=== Problem details ===
Copy each line of the records below, from the first through the one that contains "ทั้งหมด (119, 211)", exactly as written.
BEGIN Exercise materials
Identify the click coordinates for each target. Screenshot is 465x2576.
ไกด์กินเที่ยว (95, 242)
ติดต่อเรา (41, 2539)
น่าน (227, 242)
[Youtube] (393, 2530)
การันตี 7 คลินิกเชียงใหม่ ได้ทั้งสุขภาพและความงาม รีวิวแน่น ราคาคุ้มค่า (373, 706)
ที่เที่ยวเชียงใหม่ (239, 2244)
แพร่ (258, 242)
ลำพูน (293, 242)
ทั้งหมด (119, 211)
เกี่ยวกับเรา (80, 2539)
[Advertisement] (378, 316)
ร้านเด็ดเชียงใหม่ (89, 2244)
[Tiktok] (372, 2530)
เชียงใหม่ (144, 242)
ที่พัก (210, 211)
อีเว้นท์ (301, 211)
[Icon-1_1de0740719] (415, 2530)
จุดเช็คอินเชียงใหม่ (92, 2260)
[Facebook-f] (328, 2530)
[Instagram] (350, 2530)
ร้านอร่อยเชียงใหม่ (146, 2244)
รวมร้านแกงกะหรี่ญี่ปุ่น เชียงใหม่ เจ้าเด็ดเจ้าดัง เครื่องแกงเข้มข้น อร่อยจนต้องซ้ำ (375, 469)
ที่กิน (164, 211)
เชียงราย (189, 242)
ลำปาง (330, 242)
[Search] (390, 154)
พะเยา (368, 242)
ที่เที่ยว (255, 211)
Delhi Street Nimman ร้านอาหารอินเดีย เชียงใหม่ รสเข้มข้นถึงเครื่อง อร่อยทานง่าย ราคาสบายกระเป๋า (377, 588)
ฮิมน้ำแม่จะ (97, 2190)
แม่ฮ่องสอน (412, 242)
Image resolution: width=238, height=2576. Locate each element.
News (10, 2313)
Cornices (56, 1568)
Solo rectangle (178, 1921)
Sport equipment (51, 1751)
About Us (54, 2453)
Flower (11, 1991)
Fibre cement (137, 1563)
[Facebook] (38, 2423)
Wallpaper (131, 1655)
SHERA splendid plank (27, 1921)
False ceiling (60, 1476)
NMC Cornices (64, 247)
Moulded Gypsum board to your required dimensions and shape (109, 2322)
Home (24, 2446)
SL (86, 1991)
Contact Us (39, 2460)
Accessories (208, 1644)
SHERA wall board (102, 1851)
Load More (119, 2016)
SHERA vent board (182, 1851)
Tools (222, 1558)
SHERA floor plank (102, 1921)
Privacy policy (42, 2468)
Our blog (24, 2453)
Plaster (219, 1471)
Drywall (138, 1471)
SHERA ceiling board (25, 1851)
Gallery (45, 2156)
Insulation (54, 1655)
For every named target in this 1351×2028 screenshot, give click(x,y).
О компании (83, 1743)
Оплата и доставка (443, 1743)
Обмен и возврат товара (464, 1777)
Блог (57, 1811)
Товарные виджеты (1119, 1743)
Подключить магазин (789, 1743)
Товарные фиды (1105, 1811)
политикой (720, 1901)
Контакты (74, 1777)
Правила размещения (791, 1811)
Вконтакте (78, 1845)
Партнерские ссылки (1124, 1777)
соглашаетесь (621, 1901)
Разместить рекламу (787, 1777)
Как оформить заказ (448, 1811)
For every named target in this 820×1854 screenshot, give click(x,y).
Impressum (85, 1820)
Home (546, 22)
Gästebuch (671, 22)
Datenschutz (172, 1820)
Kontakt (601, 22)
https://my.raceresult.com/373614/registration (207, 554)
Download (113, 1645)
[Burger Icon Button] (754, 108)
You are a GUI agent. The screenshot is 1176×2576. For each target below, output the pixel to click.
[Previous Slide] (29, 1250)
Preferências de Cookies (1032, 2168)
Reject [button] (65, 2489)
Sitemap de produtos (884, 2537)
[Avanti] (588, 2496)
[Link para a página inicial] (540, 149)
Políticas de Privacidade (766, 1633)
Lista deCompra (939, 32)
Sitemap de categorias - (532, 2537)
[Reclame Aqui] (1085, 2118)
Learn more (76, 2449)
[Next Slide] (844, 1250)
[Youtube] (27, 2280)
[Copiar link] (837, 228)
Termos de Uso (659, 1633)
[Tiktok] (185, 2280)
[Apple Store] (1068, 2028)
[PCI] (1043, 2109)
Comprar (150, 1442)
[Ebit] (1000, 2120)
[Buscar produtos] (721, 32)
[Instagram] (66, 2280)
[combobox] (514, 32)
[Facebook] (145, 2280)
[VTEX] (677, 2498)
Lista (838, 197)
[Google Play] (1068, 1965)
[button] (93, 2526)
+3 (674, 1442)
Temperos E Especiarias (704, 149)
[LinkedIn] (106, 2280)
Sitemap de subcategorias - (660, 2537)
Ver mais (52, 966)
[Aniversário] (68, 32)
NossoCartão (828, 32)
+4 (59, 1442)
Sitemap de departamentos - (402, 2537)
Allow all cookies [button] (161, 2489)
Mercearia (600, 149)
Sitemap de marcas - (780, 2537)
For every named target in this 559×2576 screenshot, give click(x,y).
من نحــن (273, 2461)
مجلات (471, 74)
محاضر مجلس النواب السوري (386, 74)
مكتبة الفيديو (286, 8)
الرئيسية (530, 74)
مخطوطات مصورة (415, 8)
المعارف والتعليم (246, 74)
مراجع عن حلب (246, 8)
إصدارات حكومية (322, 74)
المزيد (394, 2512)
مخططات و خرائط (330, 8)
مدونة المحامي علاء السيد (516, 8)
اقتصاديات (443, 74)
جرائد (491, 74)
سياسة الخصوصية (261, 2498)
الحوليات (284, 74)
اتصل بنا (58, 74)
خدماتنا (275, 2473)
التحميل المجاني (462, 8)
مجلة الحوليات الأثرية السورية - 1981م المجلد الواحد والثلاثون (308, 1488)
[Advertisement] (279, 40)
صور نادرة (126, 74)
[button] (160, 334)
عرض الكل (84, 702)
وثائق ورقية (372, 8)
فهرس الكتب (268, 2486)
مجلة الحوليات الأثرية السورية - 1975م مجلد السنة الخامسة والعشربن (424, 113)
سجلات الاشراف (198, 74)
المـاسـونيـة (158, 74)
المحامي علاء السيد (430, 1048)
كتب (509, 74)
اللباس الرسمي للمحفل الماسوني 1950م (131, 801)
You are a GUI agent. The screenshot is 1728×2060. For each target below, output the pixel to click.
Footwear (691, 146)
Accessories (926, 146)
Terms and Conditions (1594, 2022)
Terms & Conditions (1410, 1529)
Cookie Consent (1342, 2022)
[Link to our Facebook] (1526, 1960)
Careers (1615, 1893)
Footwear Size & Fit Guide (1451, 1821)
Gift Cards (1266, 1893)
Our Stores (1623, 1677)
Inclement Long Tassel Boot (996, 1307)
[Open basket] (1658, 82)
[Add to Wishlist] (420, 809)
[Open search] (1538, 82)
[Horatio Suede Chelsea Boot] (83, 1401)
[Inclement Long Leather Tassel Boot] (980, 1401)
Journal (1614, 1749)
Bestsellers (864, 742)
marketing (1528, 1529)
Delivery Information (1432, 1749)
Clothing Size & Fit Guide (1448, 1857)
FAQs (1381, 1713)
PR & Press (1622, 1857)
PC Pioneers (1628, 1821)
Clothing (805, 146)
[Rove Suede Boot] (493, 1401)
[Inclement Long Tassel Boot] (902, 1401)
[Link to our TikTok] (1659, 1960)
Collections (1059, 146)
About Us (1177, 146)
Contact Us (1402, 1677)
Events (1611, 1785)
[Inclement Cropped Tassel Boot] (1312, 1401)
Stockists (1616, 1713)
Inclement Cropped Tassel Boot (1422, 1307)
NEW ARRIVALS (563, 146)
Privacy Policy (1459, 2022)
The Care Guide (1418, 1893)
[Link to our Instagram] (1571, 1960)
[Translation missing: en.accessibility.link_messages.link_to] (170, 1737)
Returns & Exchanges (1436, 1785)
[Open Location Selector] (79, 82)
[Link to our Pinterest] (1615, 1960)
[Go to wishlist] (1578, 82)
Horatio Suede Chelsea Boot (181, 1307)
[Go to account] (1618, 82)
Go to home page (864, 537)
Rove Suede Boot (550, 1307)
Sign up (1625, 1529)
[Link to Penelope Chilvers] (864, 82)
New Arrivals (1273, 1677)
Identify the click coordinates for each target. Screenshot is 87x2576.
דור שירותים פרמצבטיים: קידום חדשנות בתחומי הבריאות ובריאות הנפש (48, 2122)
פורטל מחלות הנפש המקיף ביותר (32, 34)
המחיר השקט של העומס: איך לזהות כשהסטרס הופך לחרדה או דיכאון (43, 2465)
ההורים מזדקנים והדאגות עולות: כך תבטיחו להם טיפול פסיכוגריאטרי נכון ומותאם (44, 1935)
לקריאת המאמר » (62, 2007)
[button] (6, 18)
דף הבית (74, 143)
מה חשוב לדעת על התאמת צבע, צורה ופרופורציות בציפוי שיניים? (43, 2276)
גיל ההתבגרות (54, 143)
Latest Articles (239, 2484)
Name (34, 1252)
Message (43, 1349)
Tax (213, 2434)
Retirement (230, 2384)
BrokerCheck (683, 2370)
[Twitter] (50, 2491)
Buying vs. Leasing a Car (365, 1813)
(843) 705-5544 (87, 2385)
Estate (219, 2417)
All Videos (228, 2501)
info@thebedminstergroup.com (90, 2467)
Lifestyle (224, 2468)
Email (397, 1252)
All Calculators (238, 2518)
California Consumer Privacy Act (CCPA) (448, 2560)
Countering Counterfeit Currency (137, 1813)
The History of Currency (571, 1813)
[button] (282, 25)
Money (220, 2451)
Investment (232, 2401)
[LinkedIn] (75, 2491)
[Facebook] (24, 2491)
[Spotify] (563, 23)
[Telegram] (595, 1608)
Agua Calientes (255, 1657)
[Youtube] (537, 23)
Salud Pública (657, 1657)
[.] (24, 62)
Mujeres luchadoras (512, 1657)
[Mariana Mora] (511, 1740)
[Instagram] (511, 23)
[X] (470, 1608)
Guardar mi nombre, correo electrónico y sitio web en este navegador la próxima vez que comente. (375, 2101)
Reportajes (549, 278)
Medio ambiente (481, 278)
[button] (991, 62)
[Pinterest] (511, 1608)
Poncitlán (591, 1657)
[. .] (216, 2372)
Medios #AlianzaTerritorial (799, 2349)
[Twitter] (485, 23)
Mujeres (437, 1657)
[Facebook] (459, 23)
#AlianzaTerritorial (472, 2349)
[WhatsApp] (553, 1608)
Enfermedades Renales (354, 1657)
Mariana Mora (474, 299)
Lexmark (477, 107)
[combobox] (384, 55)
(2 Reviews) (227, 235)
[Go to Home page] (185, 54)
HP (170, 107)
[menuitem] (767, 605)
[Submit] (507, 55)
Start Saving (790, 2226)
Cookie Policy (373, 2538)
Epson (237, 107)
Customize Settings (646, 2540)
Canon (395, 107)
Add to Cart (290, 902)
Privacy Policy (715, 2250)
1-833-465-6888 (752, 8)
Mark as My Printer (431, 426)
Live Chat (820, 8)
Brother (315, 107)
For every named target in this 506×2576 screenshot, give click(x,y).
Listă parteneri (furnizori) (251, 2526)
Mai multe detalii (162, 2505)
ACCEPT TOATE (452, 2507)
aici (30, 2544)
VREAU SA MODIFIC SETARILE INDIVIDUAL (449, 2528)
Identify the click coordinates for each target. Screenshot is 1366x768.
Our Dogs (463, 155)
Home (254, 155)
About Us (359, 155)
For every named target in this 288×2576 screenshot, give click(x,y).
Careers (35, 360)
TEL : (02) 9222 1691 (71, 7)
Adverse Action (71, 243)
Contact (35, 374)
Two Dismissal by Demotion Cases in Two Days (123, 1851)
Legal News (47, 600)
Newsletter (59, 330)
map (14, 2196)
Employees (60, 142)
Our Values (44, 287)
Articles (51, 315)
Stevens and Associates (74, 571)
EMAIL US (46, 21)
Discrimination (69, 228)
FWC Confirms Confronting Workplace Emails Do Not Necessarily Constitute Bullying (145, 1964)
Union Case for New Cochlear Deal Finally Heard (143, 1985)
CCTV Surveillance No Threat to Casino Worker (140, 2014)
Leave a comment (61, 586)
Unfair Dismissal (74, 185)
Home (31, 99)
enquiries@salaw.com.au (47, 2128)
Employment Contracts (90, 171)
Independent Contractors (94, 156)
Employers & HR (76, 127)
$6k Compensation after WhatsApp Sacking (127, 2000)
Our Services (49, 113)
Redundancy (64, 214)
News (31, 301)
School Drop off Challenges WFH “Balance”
END Exercise materials
=== Response below ===
Identify the click coordinates for each target. Screenshot is 465x2576.
ไกด์กินเที่ยว (95, 242)
ติดต่อเรา (41, 2539)
น่าน (227, 242)
[Youtube] (393, 2530)
การันตี 7 คลินิกเชียงใหม่ ได้ทั้งสุขภาพและความงาม รีวิวแน่น ราคาคุ้มค่า (373, 706)
ที่เที่ยวเชียงใหม่ (239, 2244)
แพร่ (258, 242)
ลำพูน (293, 242)
ทั้งหมด (119, 211)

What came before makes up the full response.